____ GIVEN INFORMATION
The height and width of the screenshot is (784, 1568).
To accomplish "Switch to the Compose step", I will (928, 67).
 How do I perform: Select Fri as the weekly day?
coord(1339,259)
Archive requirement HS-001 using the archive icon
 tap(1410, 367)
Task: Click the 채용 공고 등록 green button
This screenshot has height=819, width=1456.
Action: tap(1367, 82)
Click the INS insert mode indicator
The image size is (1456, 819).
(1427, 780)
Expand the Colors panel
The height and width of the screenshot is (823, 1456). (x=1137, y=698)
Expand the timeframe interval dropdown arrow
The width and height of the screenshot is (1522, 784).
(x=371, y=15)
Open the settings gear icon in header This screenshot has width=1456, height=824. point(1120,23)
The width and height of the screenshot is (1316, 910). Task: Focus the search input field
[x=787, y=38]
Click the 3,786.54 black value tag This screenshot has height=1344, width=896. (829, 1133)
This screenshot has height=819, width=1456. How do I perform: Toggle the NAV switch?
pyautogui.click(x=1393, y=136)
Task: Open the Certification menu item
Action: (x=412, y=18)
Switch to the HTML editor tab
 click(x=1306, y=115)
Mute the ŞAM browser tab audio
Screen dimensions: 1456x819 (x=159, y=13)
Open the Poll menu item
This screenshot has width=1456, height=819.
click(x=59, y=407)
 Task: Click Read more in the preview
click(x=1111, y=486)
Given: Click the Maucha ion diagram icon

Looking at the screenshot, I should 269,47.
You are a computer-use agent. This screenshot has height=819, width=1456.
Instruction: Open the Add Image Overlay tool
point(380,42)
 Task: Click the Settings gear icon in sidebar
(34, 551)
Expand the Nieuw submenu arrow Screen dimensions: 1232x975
________
### EXERCISE INSTRUCTIONS
Transcribe each entry. Leave nothing out.

### TASK SOLUTION
The height and width of the screenshot is (784, 1568).
To accomplish "Switch to the Compose step", I will (928, 67).
 How do I perform: Select Fri as the weekly day?
coord(1339,259)
Archive requirement HS-001 using the archive icon
 tap(1410, 367)
Task: Click the 채용 공고 등록 green button
This screenshot has height=819, width=1456.
Action: tap(1367, 82)
Click the INS insert mode indicator
The image size is (1456, 819).
(1427, 780)
Expand the Colors panel
The height and width of the screenshot is (823, 1456). (x=1137, y=698)
Expand the timeframe interval dropdown arrow
The width and height of the screenshot is (1522, 784).
(x=371, y=15)
Open the settings gear icon in header This screenshot has width=1456, height=824. point(1120,23)
The width and height of the screenshot is (1316, 910). Task: Focus the search input field
[x=787, y=38]
Click the 3,786.54 black value tag This screenshot has height=1344, width=896. (829, 1133)
This screenshot has height=819, width=1456. How do I perform: Toggle the NAV switch?
pyautogui.click(x=1393, y=136)
Task: Open the Certification menu item
Action: (x=412, y=18)
Switch to the HTML editor tab
 click(x=1306, y=115)
Mute the ŞAM browser tab audio
Screen dimensions: 1456x819 (x=159, y=13)
Open the Poll menu item
This screenshot has width=1456, height=819.
click(x=59, y=407)
 Task: Click Read more in the preview
click(x=1111, y=486)
Given: Click the Maucha ion diagram icon

Looking at the screenshot, I should 269,47.
You are a computer-use agent. This screenshot has height=819, width=1456.
Instruction: Open the Add Image Overlay tool
point(380,42)
 Task: Click the Settings gear icon in sidebar
(34, 551)
Expand the Nieuw submenu arrow Screen dimensions: 1232x975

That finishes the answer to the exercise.